Prompt a | According to the side skirts text, how much ground clearance on the sides does using 1.5" angle stock maintain?

I've been at it again with aluminum angle stock, this time side skirts.

 

The car has a plastic rocker panel cover with removable plastic fasteners on the underside  and fairly standard plug-style panel holders along the upper edge, behind the door. One fastener in the front, to the wheel well panel, and the rest on the underside. They look like this, with center plug pulled, and in total.

Skirt before fastner detail

Skirt rocker panel fasteners

 
I made the skirts from 1.5" angle stock, a pair of 8-footers, instead of 2" by mistake, but it's a good idea as it maintains 5" of ground clearance on the sides. The front is bent inward, to shed the wheel turbulence, and upward to match rocker panel contour. The back is bent outward, and the excess angle stock used to create an inner skirt angled inward, forming a wedge in front of the rear tire.

Prompt b | Rewrite everything from the start of the listing down to the line containing "Image resolution: width=1280", replacing "GUI agent" with "interface assistant" and changing nothing else.

Data records |
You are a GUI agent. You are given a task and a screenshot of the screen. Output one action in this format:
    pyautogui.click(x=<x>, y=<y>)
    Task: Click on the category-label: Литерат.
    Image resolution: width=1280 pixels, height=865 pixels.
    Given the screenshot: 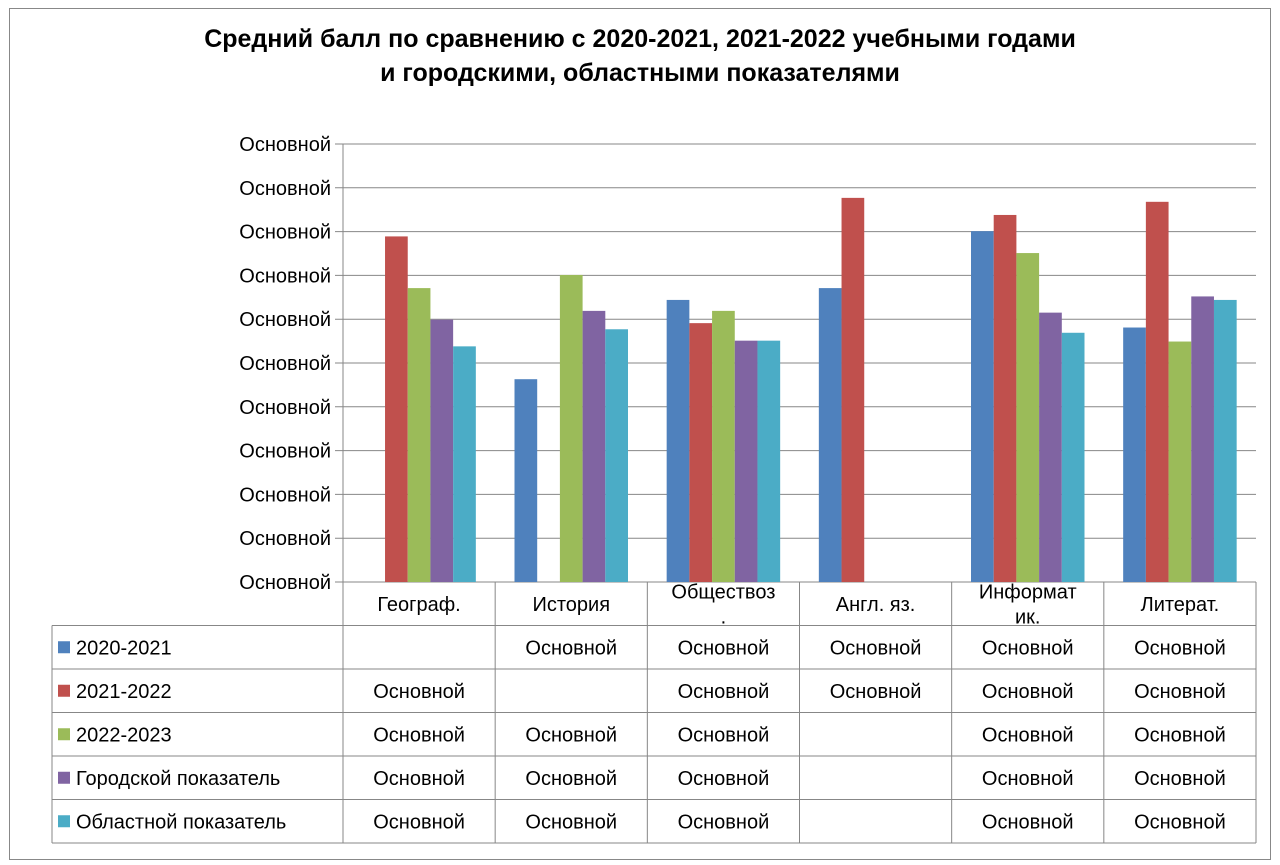 What is the action you would take?
    pyautogui.click(x=1180, y=605)
    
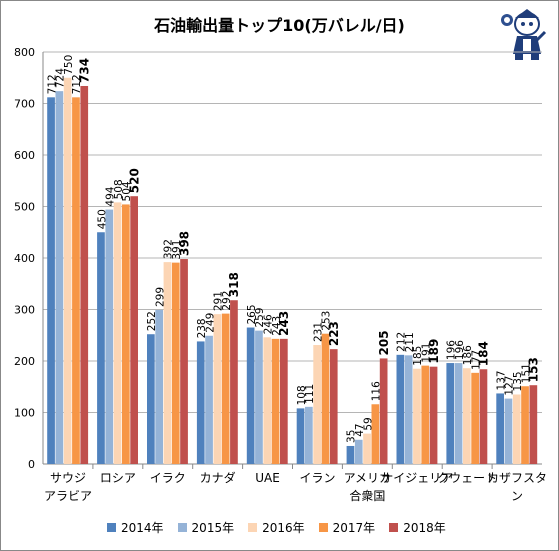 Image resolution: width=559 pixels, height=551 pixels. What do you see at coordinates (352, 436) in the screenshot?
I see `data-label: 35` at bounding box center [352, 436].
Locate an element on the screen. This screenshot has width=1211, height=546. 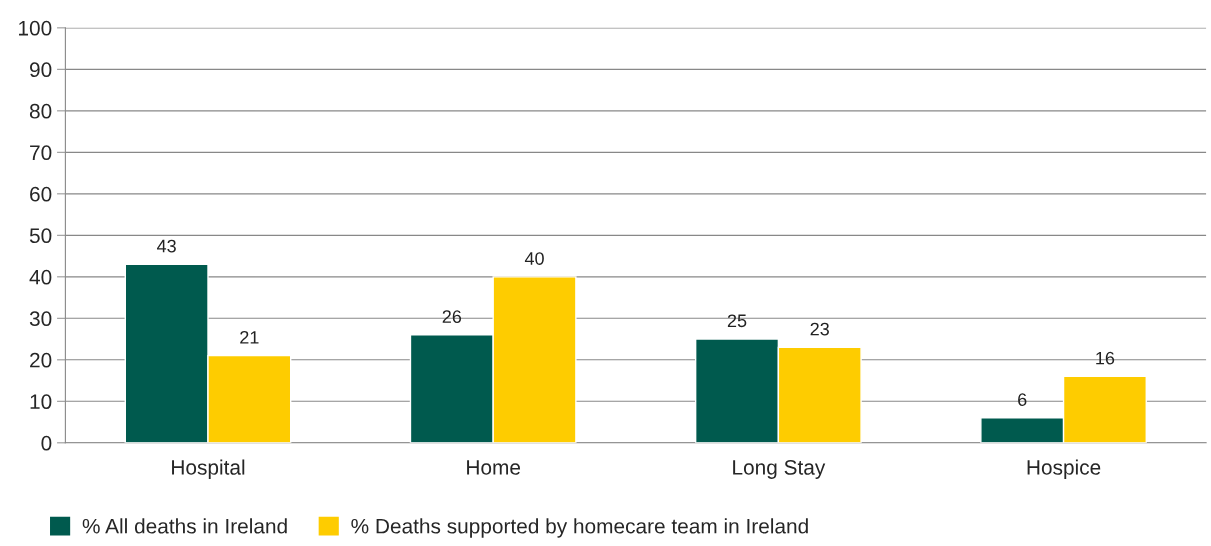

Written answer a | 5 inches

Written answer b |
You are a interface assistant. You are given a task and a screenshot of the screen. Output one action in this format:
    pyautogui.click(x=<x>, y=<y>)
    Task: Click on the category-label: Литерат.
    Image resolution: width=1280 pixels, height=865 pixels.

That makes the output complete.